Recorded data
────────

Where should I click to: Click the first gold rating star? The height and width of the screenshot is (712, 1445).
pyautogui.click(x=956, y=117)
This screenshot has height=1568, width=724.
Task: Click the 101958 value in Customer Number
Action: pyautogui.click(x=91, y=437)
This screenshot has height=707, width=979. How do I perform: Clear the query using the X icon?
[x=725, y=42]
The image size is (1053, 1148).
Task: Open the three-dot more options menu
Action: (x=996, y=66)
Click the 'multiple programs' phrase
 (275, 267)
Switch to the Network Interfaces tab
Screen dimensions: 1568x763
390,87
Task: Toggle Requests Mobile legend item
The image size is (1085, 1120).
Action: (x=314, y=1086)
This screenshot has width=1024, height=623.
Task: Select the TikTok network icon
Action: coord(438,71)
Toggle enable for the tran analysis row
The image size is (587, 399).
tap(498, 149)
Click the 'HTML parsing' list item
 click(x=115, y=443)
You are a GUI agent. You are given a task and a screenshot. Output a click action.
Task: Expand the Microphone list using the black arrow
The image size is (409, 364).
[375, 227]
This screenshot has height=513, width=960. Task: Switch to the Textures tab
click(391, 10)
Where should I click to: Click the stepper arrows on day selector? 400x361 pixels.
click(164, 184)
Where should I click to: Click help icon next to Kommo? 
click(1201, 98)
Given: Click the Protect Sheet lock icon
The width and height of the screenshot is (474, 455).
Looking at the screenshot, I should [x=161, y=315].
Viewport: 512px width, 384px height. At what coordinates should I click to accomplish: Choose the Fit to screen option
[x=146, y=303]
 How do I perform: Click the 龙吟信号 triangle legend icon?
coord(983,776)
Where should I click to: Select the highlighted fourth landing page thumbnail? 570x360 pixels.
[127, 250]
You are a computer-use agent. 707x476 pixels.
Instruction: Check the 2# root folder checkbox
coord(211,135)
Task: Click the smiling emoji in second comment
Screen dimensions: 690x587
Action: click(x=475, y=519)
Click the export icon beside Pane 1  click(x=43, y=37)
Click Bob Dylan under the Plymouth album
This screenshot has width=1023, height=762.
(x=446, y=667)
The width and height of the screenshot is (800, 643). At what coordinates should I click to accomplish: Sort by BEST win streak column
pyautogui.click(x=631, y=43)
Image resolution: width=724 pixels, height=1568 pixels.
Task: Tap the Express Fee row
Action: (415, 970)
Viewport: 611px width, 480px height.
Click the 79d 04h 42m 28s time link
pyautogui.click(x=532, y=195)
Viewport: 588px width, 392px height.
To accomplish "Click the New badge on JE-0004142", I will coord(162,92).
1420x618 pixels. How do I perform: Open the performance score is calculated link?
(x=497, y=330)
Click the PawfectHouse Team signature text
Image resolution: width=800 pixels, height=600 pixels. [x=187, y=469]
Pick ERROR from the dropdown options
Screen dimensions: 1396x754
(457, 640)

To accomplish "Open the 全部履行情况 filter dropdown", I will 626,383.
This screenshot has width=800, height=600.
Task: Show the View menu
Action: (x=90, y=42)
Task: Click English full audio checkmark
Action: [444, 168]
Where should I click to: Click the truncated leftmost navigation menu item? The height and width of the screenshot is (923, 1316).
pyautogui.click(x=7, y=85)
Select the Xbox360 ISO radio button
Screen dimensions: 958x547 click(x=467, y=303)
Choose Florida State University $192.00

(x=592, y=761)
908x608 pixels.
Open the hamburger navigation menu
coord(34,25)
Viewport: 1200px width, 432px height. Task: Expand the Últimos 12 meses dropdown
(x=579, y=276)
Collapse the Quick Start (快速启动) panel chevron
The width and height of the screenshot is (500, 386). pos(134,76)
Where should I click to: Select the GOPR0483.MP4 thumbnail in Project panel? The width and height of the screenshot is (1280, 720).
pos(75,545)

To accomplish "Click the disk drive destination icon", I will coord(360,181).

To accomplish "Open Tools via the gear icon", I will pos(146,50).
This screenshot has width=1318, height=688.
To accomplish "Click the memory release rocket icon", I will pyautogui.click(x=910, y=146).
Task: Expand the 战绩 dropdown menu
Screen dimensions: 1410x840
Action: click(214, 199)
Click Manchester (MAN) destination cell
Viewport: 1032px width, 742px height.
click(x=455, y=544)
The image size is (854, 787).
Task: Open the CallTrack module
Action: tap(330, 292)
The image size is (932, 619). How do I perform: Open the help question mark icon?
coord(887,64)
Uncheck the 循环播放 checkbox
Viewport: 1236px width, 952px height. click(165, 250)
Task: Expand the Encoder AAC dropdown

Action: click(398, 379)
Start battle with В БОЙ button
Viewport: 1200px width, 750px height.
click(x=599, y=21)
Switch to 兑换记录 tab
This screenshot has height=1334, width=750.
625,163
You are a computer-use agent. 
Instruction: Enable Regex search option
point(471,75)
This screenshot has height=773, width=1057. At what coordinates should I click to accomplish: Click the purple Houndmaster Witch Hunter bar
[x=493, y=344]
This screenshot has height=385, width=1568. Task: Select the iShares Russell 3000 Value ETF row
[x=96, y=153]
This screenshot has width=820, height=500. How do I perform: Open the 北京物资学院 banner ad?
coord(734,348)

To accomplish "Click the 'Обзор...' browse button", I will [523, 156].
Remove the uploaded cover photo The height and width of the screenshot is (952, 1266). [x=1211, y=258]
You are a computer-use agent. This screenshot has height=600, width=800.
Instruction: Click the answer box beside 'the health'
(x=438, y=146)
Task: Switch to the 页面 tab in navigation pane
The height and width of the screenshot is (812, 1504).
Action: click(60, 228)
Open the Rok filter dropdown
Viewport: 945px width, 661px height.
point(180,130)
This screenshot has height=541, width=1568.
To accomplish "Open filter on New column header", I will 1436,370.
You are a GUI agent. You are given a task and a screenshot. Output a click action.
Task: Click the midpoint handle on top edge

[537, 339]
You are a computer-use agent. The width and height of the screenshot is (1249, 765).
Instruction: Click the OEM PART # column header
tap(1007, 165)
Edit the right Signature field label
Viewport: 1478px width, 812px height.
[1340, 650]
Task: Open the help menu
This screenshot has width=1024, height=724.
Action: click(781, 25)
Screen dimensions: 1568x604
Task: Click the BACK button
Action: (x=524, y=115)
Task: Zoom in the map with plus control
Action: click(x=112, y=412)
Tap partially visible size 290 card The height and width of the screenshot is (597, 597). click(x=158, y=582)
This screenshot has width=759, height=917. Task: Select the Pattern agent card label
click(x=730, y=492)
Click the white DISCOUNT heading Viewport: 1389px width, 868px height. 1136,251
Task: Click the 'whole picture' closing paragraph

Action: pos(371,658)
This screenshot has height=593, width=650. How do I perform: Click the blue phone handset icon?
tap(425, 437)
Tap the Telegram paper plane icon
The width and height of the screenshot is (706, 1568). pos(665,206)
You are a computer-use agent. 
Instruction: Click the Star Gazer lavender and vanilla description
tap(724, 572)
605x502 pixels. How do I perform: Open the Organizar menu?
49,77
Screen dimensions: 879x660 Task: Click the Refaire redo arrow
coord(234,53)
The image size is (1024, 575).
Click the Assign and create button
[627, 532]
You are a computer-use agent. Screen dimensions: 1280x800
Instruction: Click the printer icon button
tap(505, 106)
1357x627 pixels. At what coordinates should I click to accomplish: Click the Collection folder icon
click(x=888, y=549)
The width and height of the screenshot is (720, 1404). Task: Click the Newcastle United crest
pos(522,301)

────────

* _TASK TO CARRY OUT_: Without changing a word, print all of the entries above.

* _ANSWER SPACE_:
Where should I click to: Click the first gold rating star? The height and width of the screenshot is (712, 1445).
pyautogui.click(x=956, y=117)
This screenshot has height=1568, width=724.
Task: Click the 101958 value in Customer Number
Action: pyautogui.click(x=91, y=437)
This screenshot has height=707, width=979. How do I perform: Clear the query using the X icon?
[x=725, y=42]
The image size is (1053, 1148).
Task: Open the three-dot more options menu
Action: (x=996, y=66)
Click the 'multiple programs' phrase
 (275, 267)
Switch to the Network Interfaces tab
Screen dimensions: 1568x763
390,87
Task: Toggle Requests Mobile legend item
The image size is (1085, 1120).
Action: (x=314, y=1086)
This screenshot has width=1024, height=623.
Task: Select the TikTok network icon
Action: coord(438,71)
Toggle enable for the tran analysis row
The image size is (587, 399).
tap(498, 149)
Click the 'HTML parsing' list item
 click(x=115, y=443)
You are a GUI agent. You are given a task and a screenshot. Output a click action.
Task: Expand the Microphone list using the black arrow
The image size is (409, 364).
[375, 227]
This screenshot has height=513, width=960. Task: Switch to the Textures tab
click(391, 10)
Where should I click to: Click the stepper arrows on day selector? 400x361 pixels.
click(164, 184)
Where should I click to: Click help icon next to Kommo? 
click(1201, 98)
Given: Click the Protect Sheet lock icon
The width and height of the screenshot is (474, 455).
Looking at the screenshot, I should [x=161, y=315].
Viewport: 512px width, 384px height. At what coordinates should I click to accomplish: Choose the Fit to screen option
[x=146, y=303]
 How do I perform: Click the 龙吟信号 triangle legend icon?
coord(983,776)
Where should I click to: Select the highlighted fourth landing page thumbnail? 570x360 pixels.
[127, 250]
You are a computer-use agent. 707x476 pixels.
Instruction: Check the 2# root folder checkbox
coord(211,135)
Task: Click the smiling emoji in second comment
Screen dimensions: 690x587
Action: click(x=475, y=519)
Click the export icon beside Pane 1  click(x=43, y=37)
Click Bob Dylan under the Plymouth album
This screenshot has width=1023, height=762.
(x=446, y=667)
The width and height of the screenshot is (800, 643). At what coordinates should I click to accomplish: Sort by BEST win streak column
pyautogui.click(x=631, y=43)
Image resolution: width=724 pixels, height=1568 pixels.
Task: Tap the Express Fee row
Action: (415, 970)
Viewport: 611px width, 480px height.
Click the 79d 04h 42m 28s time link
pyautogui.click(x=532, y=195)
Viewport: 588px width, 392px height.
To accomplish "Click the New badge on JE-0004142", I will coord(162,92).
1420x618 pixels. How do I perform: Open the performance score is calculated link?
(x=497, y=330)
Click the PawfectHouse Team signature text
Image resolution: width=800 pixels, height=600 pixels. [x=187, y=469]
Pick ERROR from the dropdown options
Screen dimensions: 1396x754
(457, 640)

To accomplish "Open the 全部履行情况 filter dropdown", I will 626,383.
This screenshot has width=800, height=600.
Task: Show the View menu
Action: (x=90, y=42)
Task: Click English full audio checkmark
Action: [444, 168]
Where should I click to: Click the truncated leftmost navigation menu item? The height and width of the screenshot is (923, 1316).
pyautogui.click(x=7, y=85)
Select the Xbox360 ISO radio button
Screen dimensions: 958x547 click(x=467, y=303)
Choose Florida State University $192.00

(x=592, y=761)
908x608 pixels.
Open the hamburger navigation menu
coord(34,25)
Viewport: 1200px width, 432px height. Task: Expand the Últimos 12 meses dropdown
(x=579, y=276)
Collapse the Quick Start (快速启动) panel chevron
The width and height of the screenshot is (500, 386). pos(134,76)
Where should I click to: Select the GOPR0483.MP4 thumbnail in Project panel? The width and height of the screenshot is (1280, 720).
pos(75,545)

To accomplish "Click the disk drive destination icon", I will coord(360,181).

To accomplish "Open Tools via the gear icon", I will pos(146,50).
This screenshot has width=1318, height=688.
To accomplish "Click the memory release rocket icon", I will pyautogui.click(x=910, y=146).
Task: Expand the 战绩 dropdown menu
Screen dimensions: 1410x840
Action: click(214, 199)
Click Manchester (MAN) destination cell
Viewport: 1032px width, 742px height.
click(x=455, y=544)
The image size is (854, 787).
Task: Open the CallTrack module
Action: tap(330, 292)
The image size is (932, 619). How do I perform: Open the help question mark icon?
coord(887,64)
Uncheck the 循环播放 checkbox
Viewport: 1236px width, 952px height. click(165, 250)
Task: Expand the Encoder AAC dropdown

Action: click(398, 379)
Start battle with В БОЙ button
Viewport: 1200px width, 750px height.
click(x=599, y=21)
Switch to 兑换记录 tab
This screenshot has height=1334, width=750.
625,163
You are a computer-use agent. 
Instruction: Enable Regex search option
point(471,75)
This screenshot has height=773, width=1057. At what coordinates should I click to accomplish: Click the purple Houndmaster Witch Hunter bar
[x=493, y=344]
This screenshot has height=385, width=1568. Task: Select the iShares Russell 3000 Value ETF row
[x=96, y=153]
This screenshot has width=820, height=500. How do I perform: Open the 北京物资学院 banner ad?
coord(734,348)

To accomplish "Click the 'Обзор...' browse button", I will [523, 156].
Remove the uploaded cover photo The height and width of the screenshot is (952, 1266). [x=1211, y=258]
You are a computer-use agent. This screenshot has height=600, width=800.
Instruction: Click the answer box beside 'the health'
(x=438, y=146)
Task: Switch to the 页面 tab in navigation pane
The height and width of the screenshot is (812, 1504).
Action: click(60, 228)
Open the Rok filter dropdown
Viewport: 945px width, 661px height.
point(180,130)
This screenshot has height=541, width=1568.
To accomplish "Open filter on New column header", I will 1436,370.
You are a GUI agent. You are given a task and a screenshot. Output a click action.
Task: Click the midpoint handle on top edge

[537, 339]
You are a computer-use agent. The width and height of the screenshot is (1249, 765).
Instruction: Click the OEM PART # column header
tap(1007, 165)
Edit the right Signature field label
Viewport: 1478px width, 812px height.
[1340, 650]
Task: Open the help menu
This screenshot has width=1024, height=724.
Action: click(781, 25)
Screen dimensions: 1568x604
Task: Click the BACK button
Action: (x=524, y=115)
Task: Zoom in the map with plus control
Action: click(x=112, y=412)
Tap partially visible size 290 card The height and width of the screenshot is (597, 597). click(x=158, y=582)
This screenshot has width=759, height=917. Task: Select the Pattern agent card label
click(x=730, y=492)
Click the white DISCOUNT heading Viewport: 1389px width, 868px height. 1136,251
Task: Click the 'whole picture' closing paragraph

Action: pos(371,658)
This screenshot has height=593, width=650. How do I perform: Click the blue phone handset icon?
tap(425, 437)
Tap the Telegram paper plane icon
The width and height of the screenshot is (706, 1568). pos(665,206)
You are a computer-use agent. 
Instruction: Click the Star Gazer lavender and vanilla description
tap(724, 572)
605x502 pixels. How do I perform: Open the Organizar menu?
49,77
Screen dimensions: 879x660 Task: Click the Refaire redo arrow
coord(234,53)
The image size is (1024, 575).
Click the Assign and create button
[627, 532]
You are a computer-use agent. Screen dimensions: 1280x800
Instruction: Click the printer icon button
tap(505, 106)
1357x627 pixels. At what coordinates should I click to accomplish: Click the Collection folder icon
click(x=888, y=549)
The width and height of the screenshot is (720, 1404). Task: Click the Newcastle United crest
pos(522,301)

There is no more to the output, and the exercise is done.